Phase 3 SYNCHRONIZE program
Boehringer Ingelheim is running survodutide through a Phase 3 program (SYNCHRONIZE) across multiple indications — obesity, type 2 diabetes, and MASH. Lead readouts are expected through 2027, with U.S. regulatory submission likely in 2027 and approval most plausibly in 2027-2028.
The metrics worth watching:
- Weight loss magnitude at 72 weeks — the class benchmark for direct comparison.
- MASH resolution rates — the differentiating outcome for the liver indication.
- Cardiovascular and heart-rate effects — the glucagon arm warrants careful cardiovascular evaluation, similar to retatrutide.
- Tolerability vs the triple-agonist trade-off — does the dual combination produce a cleaner side-effect profile than the triple?
The honest read
Survodutide is one of the most interesting drugs in the GLP-1 pipeline because it bets on glucagon as the next major lever and combines that bet with a dedicated MASH indication that semaglutide and tirzepatide do not directly address. The Phase 2 magnitudes are strong — not as deep as retatrutide but competitive with tirzepatide — and the liver-fat-reduction story is genuine.
For patients optimizing for maximum weight loss alone, retatrutide will likely be the deeper option. For patients with concurrent fatty liver disease, survodutide may be the more targeted choice. For the broader field, the survodutide and retatrutide readouts together will define whether the future of GLP-1 obesity drugs is "more receptors" or "smarter receptor combinations" — a question that will reshape the class through 2027-2028.

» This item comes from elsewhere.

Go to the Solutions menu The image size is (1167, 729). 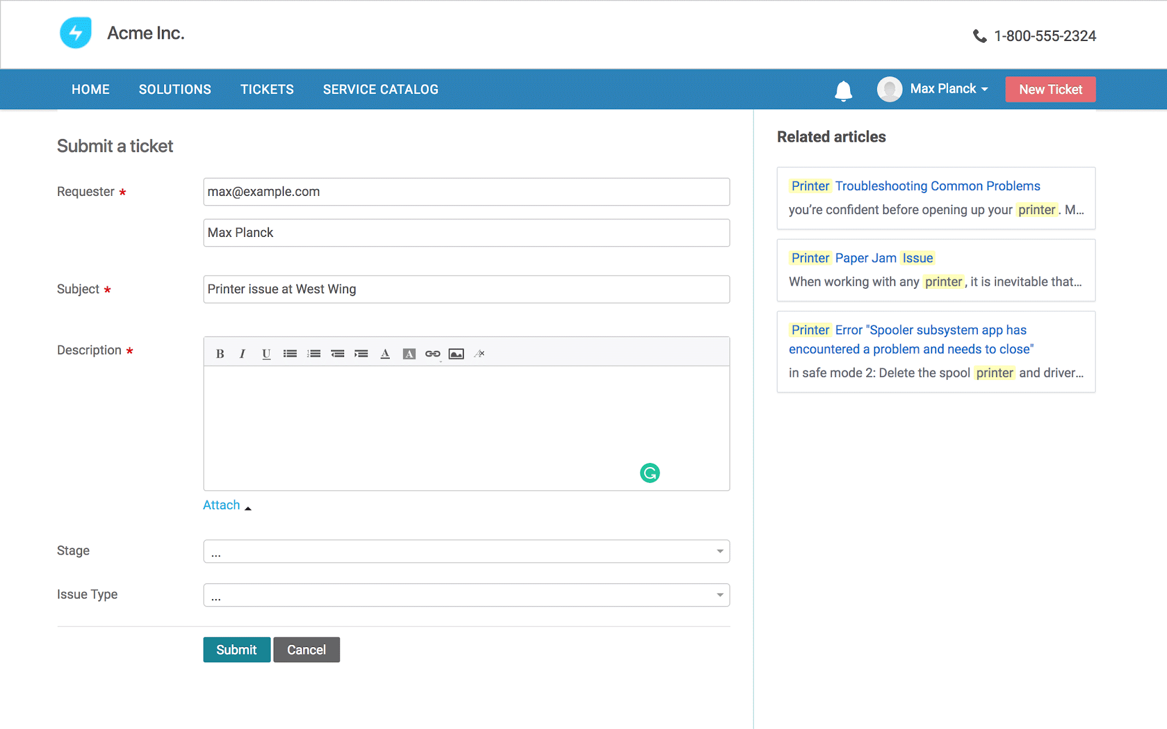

Frequently asked questions
What is survodutide?
Boehringer Ingelheim's investigational GLP-1 / glucagon dual receptor agonist (developed with Zealand Pharma). It is a single peptide that activates both the GLP-1 and glucagon receptors, producing appetite suppression along with increased energy expenditure and liver fat breakdown.
How is survodutide different from retatrutide?

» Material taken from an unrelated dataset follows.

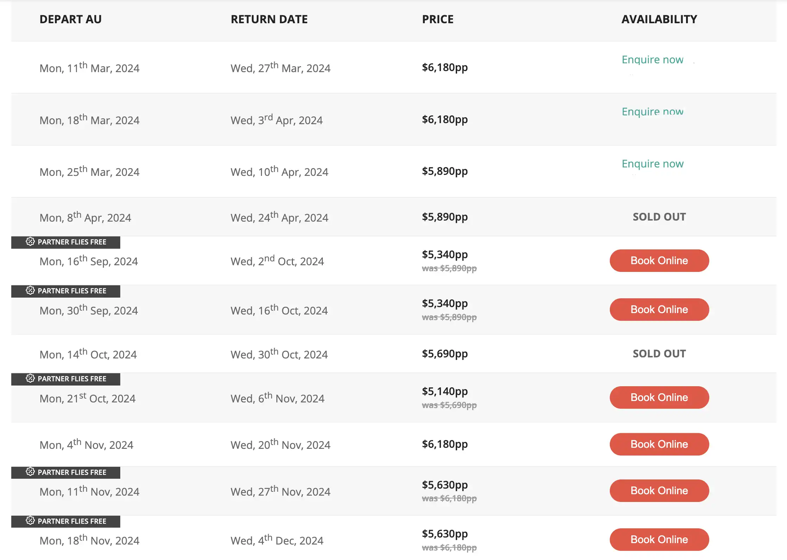Click the DEPART AU column header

Both incorporate the glucagon arm. Retatrutide is a triple agonist (GLP-1 + GIP + glucagon); survodutide is a dual agonist (GLP-1 + glucagon, no GIP). Retatrutide produces deeper Phase 2 weight loss (~24% vs ~19%); survodutide may produce a cleaner side-effect profile.
How much weight loss does survodutide produce?
Approximately 19% mean weight loss at 46 weeks in Phase 2 at the highest dose, in patients with obesity without diabetes. Phase 3 will produce more robust numbers at scale.
Why does survodutide matter for fatty liver disease?
The glucagon arm specifically drives hepatic lipid breakdown. Phase 2 trials showed substantial reduction in liver fat and meaningful resolution of MASH (the renamed NASH). This is a use case neither semaglutide nor tirzepatide directly targets.
Is survodutide approved?
Not yet. It is in Phase 3 (the SYNCHRONIZE program) across obesity, type 2 diabetes, and MASH indications. Approval is most plausibly 2027-2028.
Doesn't glucagon raise blood sugar?
Yes, on its own — but the GLP-1 arm of survodutide strongly lowers blood sugar through improved insulin secretion. The net effect in trials has been glycemic improvement, not worsening, similar to retatrutide.
References
- le Roux CW, et al. Survodutide for treatment of obesity: a Phase 2 randomised, placebo-controlled trial. Lancet. 2024. https://pubmed.ncbi.nlm.nih.gov/?term=survodutide+phase+2+obesity+lancet
- Sanyal AJ, et al. Survodutide for treatment of MASH: a Phase 2 randomised trial. https://pubmed.ncbi.nlm.nih.gov/?term=survodutide+MASH+phase+2
- Jastreboff AM, et al. Triple-hormone-receptor agonist retatrutide for obesity. N Engl J Med. 2023;389(6):514-526. https://pubmed.ncbi.nlm.nih.gov/37366315/
- Jastreboff AM, et al. Tirzepatide once weekly for the treatment of obesity (SURMOUNT-1). N Engl J Med. 2022;387(3):205-216. https://pubmed.ncbi.nlm.nih.gov/35658024/
We update articles as new trials publish and the evidence base evolves. Last reviewed: May 2026.